Still, switching from Office to G Suite involves much more than just getting users to adopt a new user interface. That could prove problematic to businesses, according to David Lavenda, the co-founder of Harmon.ie. His company makes software that helps connect Microsoft Outlook and SharePoint, and ease companies' migrations from Lotus Notes to Office 365. A number of its clients looked at G Suite and ultimately opted to go with Office.

There are many components in the institutional use of a particular office suite, Lavenda said. "There's the support structure behind it, there’s expertise in these organizations knowing how to support these products and knowing where to turn to, and how to fix problems. It’s much more than just getting people to edit documents with a different user interface."

To increase user familiarity with Google's tools, the company acquired Synergyse last year and has been using its e-learning courses to help people get acquainted with Docs, Sheets, and Slides.

Furthermore, the company will actually send its product managers and engineers to help with deployments of G Suite at large customers. Raghavan said a team will arrive at a customer’s work site on the first day of a major deployment and just walk around to help answer questions.

"These are rank-and-file engineers who usually write code," Raghavan said. "And it’s great both ways because the customer feels well taken care of, through the transition. And for an engineer or a product manager, it's a great learning [opportunity], because you’re like 'Oh my God, I never realized that pixel there was confusing.'"

But while Google is continuing to gain traction, Microsoft remains the dominant player in the productivity app market. The Redmond-based titan reported last month it has 85 million monthly active commercial users of Office 365. At least in the near term, G Suite and Office 365 are fighting largely for the chance to pick up customers who are migrating off on-premises versions of Office. Gartner's Mariano pointed out that some enterprises are actually running in hybrid environments where some people are using G Suite and others are using Office.

"It's getting to the point now where enterprises are almost letting them duke it out in real time in the real world," Mariano said. "Which is an interesting thing. We see that a lot in higher education, where the administrative side might be using Office 365, and the student body might be using G Suite."

While it still faces challenges, Google has improved its enterprise compatibility, through its continued enhancements for security and compliance capabilities, as well as deploying features in ways that don't disrupt existing workflows, Moorhead said.

"Every year, they're getting more friendly to the enterprise with their products," he said.

Ringman said Google still has work to do in order to make it possible for Telus International to run its whole business on G Suite. In particular, he called out data sovereignty as a key issue for moving some remaining information into the cloud. Regulations require some Canadian data be stored in-country, and G Suite doesn't yet allow users to store data there.

Google isn't slowing down its introduction of enterprise features.

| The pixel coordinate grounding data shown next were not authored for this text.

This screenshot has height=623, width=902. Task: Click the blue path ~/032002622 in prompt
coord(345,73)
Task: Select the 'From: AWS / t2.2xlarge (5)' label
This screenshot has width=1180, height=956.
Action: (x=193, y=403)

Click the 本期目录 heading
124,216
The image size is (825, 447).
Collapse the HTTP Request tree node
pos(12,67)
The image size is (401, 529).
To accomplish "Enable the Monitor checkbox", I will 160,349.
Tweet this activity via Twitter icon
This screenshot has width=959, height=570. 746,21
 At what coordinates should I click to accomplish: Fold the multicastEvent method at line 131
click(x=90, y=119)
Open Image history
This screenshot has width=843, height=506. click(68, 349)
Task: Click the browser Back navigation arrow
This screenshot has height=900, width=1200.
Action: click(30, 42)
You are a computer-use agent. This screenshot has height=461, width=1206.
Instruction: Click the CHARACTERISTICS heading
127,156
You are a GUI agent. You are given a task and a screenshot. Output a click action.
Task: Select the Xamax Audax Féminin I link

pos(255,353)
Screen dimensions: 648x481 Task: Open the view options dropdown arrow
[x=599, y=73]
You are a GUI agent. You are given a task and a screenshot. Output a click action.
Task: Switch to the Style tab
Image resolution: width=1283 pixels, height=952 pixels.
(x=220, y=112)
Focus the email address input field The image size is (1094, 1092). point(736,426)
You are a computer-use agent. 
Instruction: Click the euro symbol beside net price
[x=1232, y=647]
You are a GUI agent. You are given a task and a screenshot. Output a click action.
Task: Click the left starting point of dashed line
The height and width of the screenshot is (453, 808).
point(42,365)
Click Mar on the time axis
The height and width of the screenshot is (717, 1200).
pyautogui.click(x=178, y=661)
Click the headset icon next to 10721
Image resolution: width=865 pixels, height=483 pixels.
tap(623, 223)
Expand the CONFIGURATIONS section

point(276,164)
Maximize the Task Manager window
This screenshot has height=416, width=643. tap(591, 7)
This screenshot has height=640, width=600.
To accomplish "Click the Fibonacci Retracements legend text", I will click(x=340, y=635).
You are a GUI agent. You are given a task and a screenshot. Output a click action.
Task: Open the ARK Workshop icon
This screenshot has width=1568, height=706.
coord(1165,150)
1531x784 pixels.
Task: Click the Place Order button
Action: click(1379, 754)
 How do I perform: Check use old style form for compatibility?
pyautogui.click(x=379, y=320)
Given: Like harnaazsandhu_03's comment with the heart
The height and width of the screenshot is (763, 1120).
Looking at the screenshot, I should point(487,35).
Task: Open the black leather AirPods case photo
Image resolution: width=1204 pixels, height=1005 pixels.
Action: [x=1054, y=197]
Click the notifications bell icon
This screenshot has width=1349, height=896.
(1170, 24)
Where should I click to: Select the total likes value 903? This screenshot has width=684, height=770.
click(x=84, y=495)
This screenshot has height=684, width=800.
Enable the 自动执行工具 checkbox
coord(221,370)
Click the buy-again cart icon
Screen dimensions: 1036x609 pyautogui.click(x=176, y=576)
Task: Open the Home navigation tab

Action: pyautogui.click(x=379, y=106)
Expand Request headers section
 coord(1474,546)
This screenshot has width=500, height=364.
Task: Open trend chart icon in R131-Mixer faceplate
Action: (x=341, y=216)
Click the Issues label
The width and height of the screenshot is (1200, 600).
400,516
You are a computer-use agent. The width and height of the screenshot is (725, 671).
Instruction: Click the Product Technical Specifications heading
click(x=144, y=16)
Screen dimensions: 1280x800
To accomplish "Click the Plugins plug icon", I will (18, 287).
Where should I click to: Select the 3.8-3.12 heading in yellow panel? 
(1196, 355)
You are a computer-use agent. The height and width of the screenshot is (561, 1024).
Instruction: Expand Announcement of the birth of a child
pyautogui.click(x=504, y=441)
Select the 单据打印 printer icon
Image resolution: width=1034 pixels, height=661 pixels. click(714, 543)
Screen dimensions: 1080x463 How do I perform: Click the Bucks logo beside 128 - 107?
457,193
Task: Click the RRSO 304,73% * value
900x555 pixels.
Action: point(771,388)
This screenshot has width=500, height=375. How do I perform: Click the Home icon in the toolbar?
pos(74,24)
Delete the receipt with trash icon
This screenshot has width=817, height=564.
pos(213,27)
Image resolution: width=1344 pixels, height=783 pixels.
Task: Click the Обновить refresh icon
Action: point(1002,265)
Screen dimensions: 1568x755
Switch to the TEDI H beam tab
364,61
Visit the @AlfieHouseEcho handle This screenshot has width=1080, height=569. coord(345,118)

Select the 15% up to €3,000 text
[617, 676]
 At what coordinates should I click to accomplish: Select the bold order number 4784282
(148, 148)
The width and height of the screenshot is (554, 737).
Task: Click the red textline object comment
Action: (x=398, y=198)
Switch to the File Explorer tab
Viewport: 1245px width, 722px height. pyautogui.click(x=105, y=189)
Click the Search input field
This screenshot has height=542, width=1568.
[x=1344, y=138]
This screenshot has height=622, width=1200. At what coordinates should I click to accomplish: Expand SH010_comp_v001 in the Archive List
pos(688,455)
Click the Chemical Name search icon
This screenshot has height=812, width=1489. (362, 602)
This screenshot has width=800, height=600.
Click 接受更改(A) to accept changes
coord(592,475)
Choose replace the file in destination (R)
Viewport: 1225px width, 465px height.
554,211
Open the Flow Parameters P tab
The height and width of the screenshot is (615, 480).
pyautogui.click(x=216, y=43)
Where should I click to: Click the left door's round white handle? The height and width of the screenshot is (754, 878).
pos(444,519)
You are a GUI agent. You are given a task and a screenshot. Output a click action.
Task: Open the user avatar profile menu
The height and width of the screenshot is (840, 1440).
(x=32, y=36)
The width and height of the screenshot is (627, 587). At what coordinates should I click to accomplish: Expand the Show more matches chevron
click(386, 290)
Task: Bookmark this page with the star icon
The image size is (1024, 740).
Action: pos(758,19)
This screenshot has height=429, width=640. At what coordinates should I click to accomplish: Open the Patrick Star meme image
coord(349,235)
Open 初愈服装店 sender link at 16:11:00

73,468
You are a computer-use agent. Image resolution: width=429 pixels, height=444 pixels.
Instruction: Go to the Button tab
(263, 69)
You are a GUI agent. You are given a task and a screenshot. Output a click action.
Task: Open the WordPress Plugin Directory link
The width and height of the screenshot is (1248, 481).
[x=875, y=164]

The company kicked 2017 off with an announcement of a set of feature upgrades aimed squarely at solving enterprise security concerns. Google expanded its data-loss prevention features to Drive, added S/MIME to Gmail and allowed administrators to restrict logins to only people with hardware security keys.

Google is planning additional enterprise-focused features for G Suite and the other services covered under its Cloud division. The team is hosting a three-day conference in March, which is expected to feature a suite of announcements aimed at driving its enterprise business forward.